Seçilen metin:
==================================================
Dostlar,
“Sessiz çığlık”..
Bu 2 sözcük üzerinde iç düşündünüz mü?
İnsanlar çığlık atacak ama bu “sessiz” olacak!?
“İnsan” olanın uygar vicdanı zaten bu 2 sözcük altında ezilir..
2 masum sözcük 2 dev soru doğuruyor :
1. Türkiye insanı neden “çığlık” atma durumunda?
2. Çığlık; doğasına aykırı olarak neden “sessiz” ??
Herkesi “SESSİZ ÇIĞLIK” eylemine destek vermeye çağırıyoruz..
Zerrece duygudaş (empatik; diğerkâm; hemhal) davranabilenler de
algılasın diye..
“Duysun” diyemiyoruz, çünkü eylem-feryat “sessiz” !
Görünürde kulağa dönük değil..
Peki neye dönük ?
İnsanı insan yapan “akılcı vicdan”a dönük..
Dikkat buyurulsun salt “vicdan” diyemedik..
“Beşer” sayısınca vicdan türevi var çünkü..
==================================================
Sağlanan veriler:
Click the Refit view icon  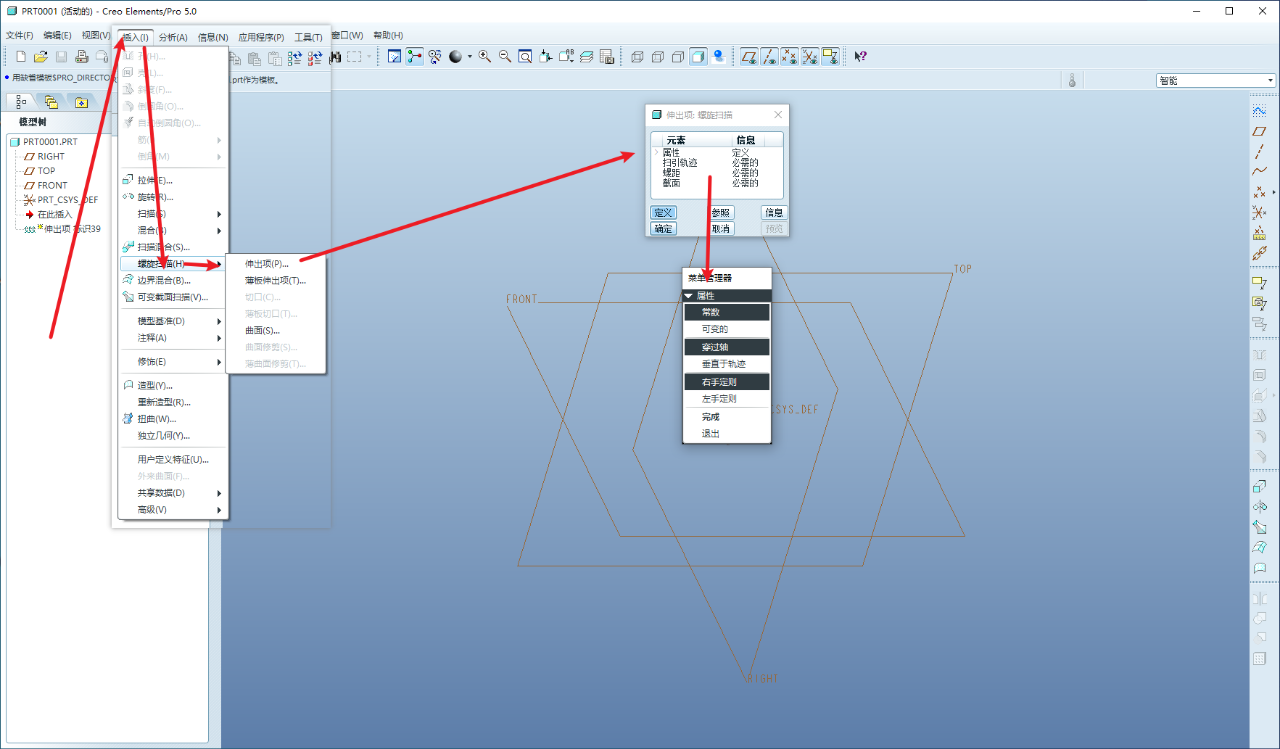pos(525,57)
==================================================
Yapılacak iş: “Sessiz çığlık” eylemi üzerine yazıda bu eylemin neye dönük olduğu belirtiliyor?

Nihai yanıt: İnsanı insan yapan “akılcı vicdan”a dönük.